With formats like MP3, the cost of distributing music is drastically lowered because no physical good needs to be transported. Fledgling musicians, who often are ignored by record labels, easily can upload their music to Web sites for distribution to anyone. Online distribution also allows consumers to purchase only the songs they want, rather than having to buy an entire album. Songs can be easily arranged in play lists and with special software--such as that offered by a company called Beatnik, cofounded by Thomas Dolby Robertson--listeners can digitally remix the music they download. What's more, source code for MP3 is freely available, allowing programmers to offer new tools at little cost.

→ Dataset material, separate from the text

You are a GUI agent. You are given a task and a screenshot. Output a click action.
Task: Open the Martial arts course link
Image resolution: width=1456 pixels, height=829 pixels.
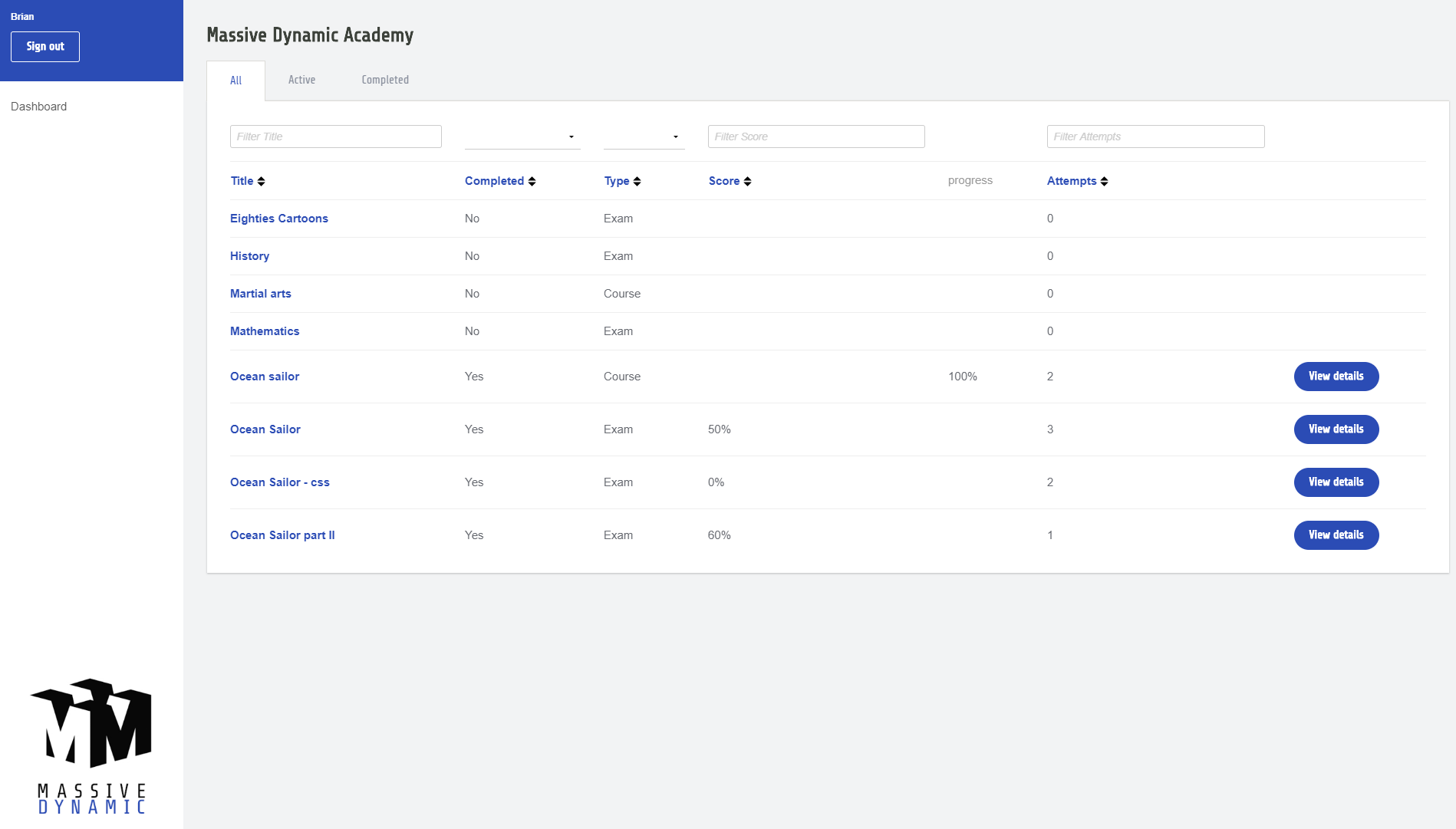click(261, 294)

A glimpse of this grassroots future can be found at MP3.com, one of the more popular MP3 sites. It offers tens of thousands of rock, rap, and techno songs by independent bands from all over the world. MP3.com claims to receive 200,000 visits to its download page per day. Both MP3.com and GoodNoise provide more favorable licensing terms to musicians, allowing them to retain ownership of their songs and giving them a 50 percent share of profits.

Traditional record deals, by contrast, require bands to sign away ownership of their songs and to take a much smaller cut of profits. The mainstream record companies argue, however, that they invest heavily in promoting and marketing artists, something that is crucial to their songs being played on the radio and MTV, for example. By contrast, an artist who signs deals with companies such as MP3.com do not have comparable resources dedicated to them.

So far, only a handful of top-tier musicians--including rapper Chuck D, Billy Idol, and just this week Alanis Morissette and Tori Amos--have embraced MP3, and with mixed results. For instance, rock singer and guitarist Tom Petty was forced to pull a single from his most recent album made available on MP3.com after his label, Warner Bros., objected to the promotion.

Still, with companies such as Liquid Audio, Microsoft, AT&T Labs' a2b Music, and Sony all offering technology they hope will be the standard for Net music downloads, digital distribution is inevitable. Despite the new possibilities, however, the recording industry is not likely to be radically transformed, Forrester's Hardie said.

"To take an artist and create superstars requires sophisticated production and access to other media outlets," Hardie explained. "You don't create an artist like Madonna simply by releasing music on the Internet." Unlike the mostly college-aged adopters of MP3 so far, the mass market is not willing to sift through thousands of obscure bands to find the ones they like.